So now the only way I can get all my other ports to update is by running `portmaster -a -x baikal`.

Is there anything I can do to permanently exclude this port from being updated in the future?

Also, when I need to update many ports at once I find I have to watch the ports being updated as some ports ask if it must delete the distfile. I then have to hit Y to say yes I want to have the file deleted and then the updating of the next port continues. Is there a way I can tell portmaster to answer Y to ALL the ports I need updated so I don't have to sit watching the ports be updated and having to hit Y after a port has been updated?


----------



## fonz (Apr 5, 2014)

xy16644 said:
			
		

> Is there anything I can do to permanently exclude this port from being updated in the future?


Do you still have a distfile or work directory for it?



			
				xy16644 said:
			
		

> Is there a way I can tell portmaster to answer Y to ALL the ports I need updated so I don't have to sit watching the ports be updated and having to hit Y after a port has been updated?


The -d option (or ALWAYS_SCRUB_DISTFILES=dopt in portmaster.rc).


----------



## xy16644 (Apr 5, 2014)

fonz said:
			
		

> xy16644 said:
> 
> 
> 
> ...



I can see the following file for Baikal in: /usr/ports/distfiles/baikal-regular-0.2.6.tgz. Does this need to be deleted?

Aaah, so just running `portmaster` with the -d switch will delete the distfiles automatically?


----------



## fonz (Apr 5, 2014)

xy16644 said:
			
		

> I can see the following file for Baikal in: /usr/ports/distfiles/baikal-regular-0.2.6.tgz. Does this need to be deleted?


No! Keep it.

If you can build this thing directly from source (not using the ports framework) and install it into /opt, you can delete/uninstall the port and Portmaster won't bother you about it any more.



			
				xy16644 said:
			
		

> Aaah, so just running `portmaster` with the -d switch will delete the distfiles automatically?


Yes.
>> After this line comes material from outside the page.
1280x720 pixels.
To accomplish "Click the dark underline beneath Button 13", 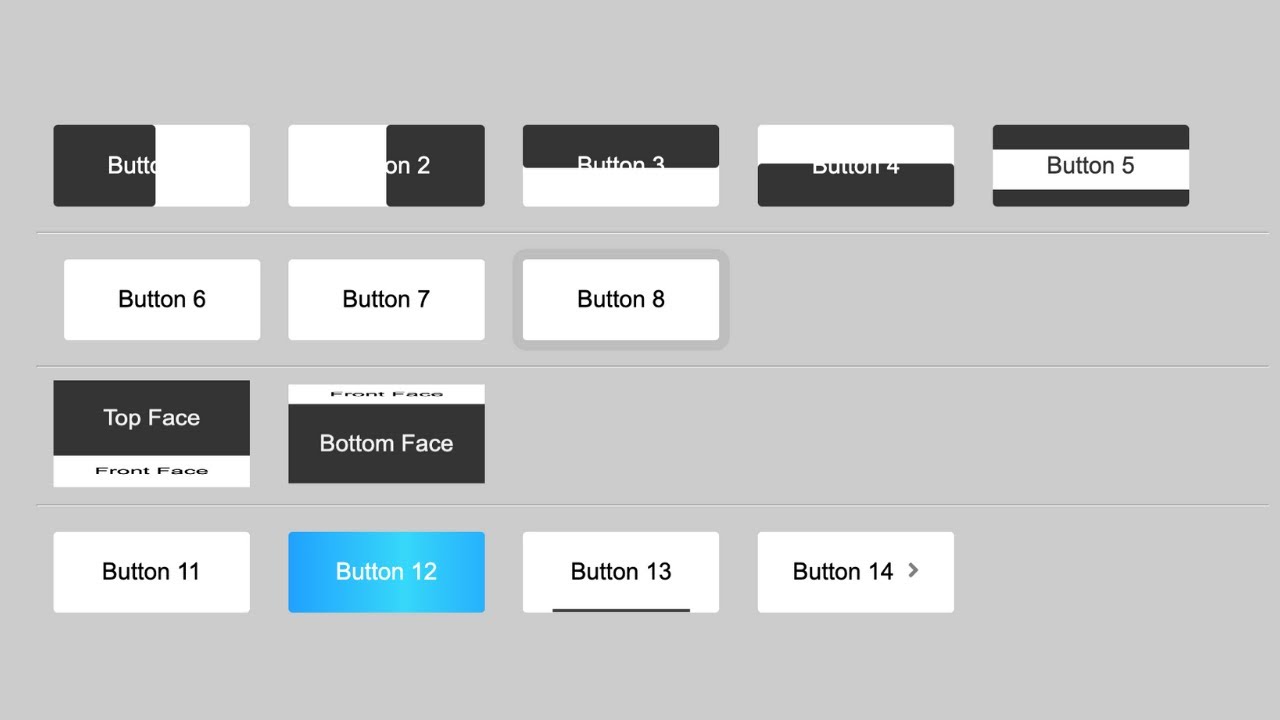I will click(620, 609).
Or use /usr/local/etc/portmaster.rc.


----------



## xy16644 (Apr 5, 2014)

Surely there's a way to have Portmaster permanently ignore a port from being updated? I know I can run Portmaster with the -x switch but it's just a pain.


----------



## fonz (Apr 5, 2014)

xy16644 said:
			
		

> Surely there's a way to have Portmaster permanently ignore a port from being updated? I know I can run Portmaster with the -x switch but it's just a pain.


Have you tried creating a +IGNOREME file? I haven't tried this myself, but it's mentioned in the Portmaster manual, in the FILES section.


----------



## xy16644 (Apr 5, 2014)

fonz said:
			
		

> xy16644 said:
> 
> 
> 
> ...



I wasn't aware of the +IGNOREME option. I was going to give it a try but when I looked in /var/db/pkg/ I couldn't find any directory with the baikal name?


----------



## fonz (Apr 5, 2014)

xy16644 said:
			
		

> I wasn't aware of the +IGNOREME option. I was going to give it a try but when I looked in /var/db/pkg/ I couldn't find any directory with the baikal name?
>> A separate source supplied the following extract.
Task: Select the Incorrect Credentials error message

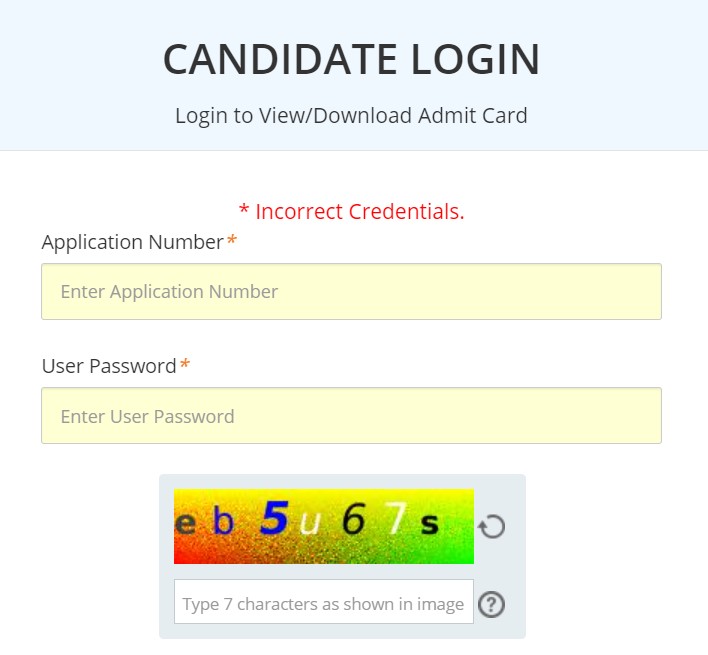Action: pyautogui.click(x=351, y=211)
You're probably using pkg, then. However, I suppose you could just try to create the directory and file
`mkdir /var/db/pkg/baikal-<version#>`
`touch /var/db/pkg/baikal-<version#>/+IGNOREME`
and see if Portmaster picks up on it.


----------



## pkubaj (Apr 6, 2014)

I wonder why this port was deleted. Looking at www/baikal, I can see there are supposedly no more public distfiles. But here they are: https://github.com/jeromeschneider/Baikal/releases , so it seems like a mistake to delete it.


----------



## trh411 (Apr 6, 2014)

pkubaj said:
			
		

> I wonder why this port was deleted. Looking at www/baikal, I can see there are supposedly no more public distfiles. But here they are: https://github.com/jeromeschneider/Baikal/releases , so it seems like a mistake to delete it.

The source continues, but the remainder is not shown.